:: Selection ::
Reset A A Font size: Print

Court of Appeal, First District, Division 2, California.

The PEOPLE, Plaintiff and Respondent, v. Salvador CLAVEL, Defendant and Appellant.

No. A097338.

Decided: October 08, 2002

David Y. Stanley, Reno, NV, for Appellant. Bill Lockyer, Attorney General, Robert R. Anderson, Chief Assistant Attorney General, Ronald A. Bass, Senior Assistant Attorney General, Jeffrey M. Laurence, Margo J. Yu, Deputy Attorneys General, San Francisco, CA, Attorneys for Respondent.

Respondent moves this court for an order dismissing the appeal filed by appellant Salvador Clavel on the ground that the appeal asserts a miscalculation of presentence custody credits and appellant failed to first pursue his remedy in the trial court, as required by Penal Code section 1237.1.1  Because we find that appellant failed to properly move the trial court for the requested relief before filing this appeal, we shall dismiss the appeal.


A jury found appellant guilty of attempted murder, forcible rape, forcible sodomy, first degree robbery, first degree burglary, assault, elder abuse, and witness intimidation by force.   The jury further found that appellant inflicted great bodily injury on the victim with respect to the forcible rape, forcible sodomy, assault, and elder abuse counts.   The jury also found that that appellant committed burglary with intent to commit rape with respect to the forcible rape and forcible sodomy counts.   On November 26, 2001, on remand after an appeal, the trial court sentenced appellant to prison for a determinate term of 26 years and four months, and an indeterminate term of 30 years to life.   Appellant filed a notice of appeal on December 4, 2001.


Section 1237.1 provides:  “No appeal shall be taken by the defendant from a judgment of conviction on the ground of an error in the calculation of presentence custody credits, unless the defendant first presents the claim in the trial court at the time of sentencing, or if the error is not discovered until after sentencing, the defendant first makes a motion for correction of the record in the trial court.”  (See also People v. Fares (1993) 16 Cal.App.4th 954, 958, 20 Cal.Rptr.2d 314.)

The sole issue raised by appellant on appeal is whether, as appellant claims, the trial court miscalculated his presentence custody and conduct credits.

:: Exercise task 1 ::
Translate this sentence from the court opinion into Spanish: "Appellant filed a notice of appeal on December 4, 2001."
:: Exercise task 2 ::
Answer these questions from the court opinion:
(a) On what date was the case decided?
(b) What determinate prison term did the trial court impose on November 26, 2001?
(c) Which Penal Code section does respondent cite as requiring the claim to be pursued first in the trial court?
The lines after this court opinion are separate material, unrelated to it.

:: Information provided ::

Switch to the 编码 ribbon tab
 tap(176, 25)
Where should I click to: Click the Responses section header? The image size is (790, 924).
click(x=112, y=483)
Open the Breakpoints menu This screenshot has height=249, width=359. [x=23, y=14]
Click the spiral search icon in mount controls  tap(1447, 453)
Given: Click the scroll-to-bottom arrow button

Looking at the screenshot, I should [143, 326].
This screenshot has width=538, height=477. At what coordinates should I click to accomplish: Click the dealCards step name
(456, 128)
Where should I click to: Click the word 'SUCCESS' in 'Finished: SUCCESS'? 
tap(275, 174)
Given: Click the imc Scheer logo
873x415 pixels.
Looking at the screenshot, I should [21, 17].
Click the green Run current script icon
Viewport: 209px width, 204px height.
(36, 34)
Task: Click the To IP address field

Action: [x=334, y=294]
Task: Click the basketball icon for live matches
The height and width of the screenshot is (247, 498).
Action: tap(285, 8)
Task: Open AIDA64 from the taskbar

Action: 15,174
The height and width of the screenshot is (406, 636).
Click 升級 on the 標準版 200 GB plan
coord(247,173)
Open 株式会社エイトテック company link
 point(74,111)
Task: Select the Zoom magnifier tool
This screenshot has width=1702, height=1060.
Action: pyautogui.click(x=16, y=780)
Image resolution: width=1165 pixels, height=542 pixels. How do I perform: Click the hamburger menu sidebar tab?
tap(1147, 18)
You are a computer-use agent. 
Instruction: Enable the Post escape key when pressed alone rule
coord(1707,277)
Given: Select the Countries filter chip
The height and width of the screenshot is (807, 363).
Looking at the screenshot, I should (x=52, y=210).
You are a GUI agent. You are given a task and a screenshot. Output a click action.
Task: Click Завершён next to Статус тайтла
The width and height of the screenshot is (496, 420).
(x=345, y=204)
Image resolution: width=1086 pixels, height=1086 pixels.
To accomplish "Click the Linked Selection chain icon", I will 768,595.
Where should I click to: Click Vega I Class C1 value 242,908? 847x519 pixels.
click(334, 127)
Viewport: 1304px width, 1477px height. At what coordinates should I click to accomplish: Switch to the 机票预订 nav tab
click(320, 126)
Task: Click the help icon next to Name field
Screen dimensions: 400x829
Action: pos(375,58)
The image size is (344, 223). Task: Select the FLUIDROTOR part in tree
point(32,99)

:: Exercise output 1 ::
El apelante presentó un aviso de apelación el 4 de diciembre de 2001.

:: Exercise output 2 ::
(a) October 08, 2002
(b) 26 years and four months
(c) Section 1237.1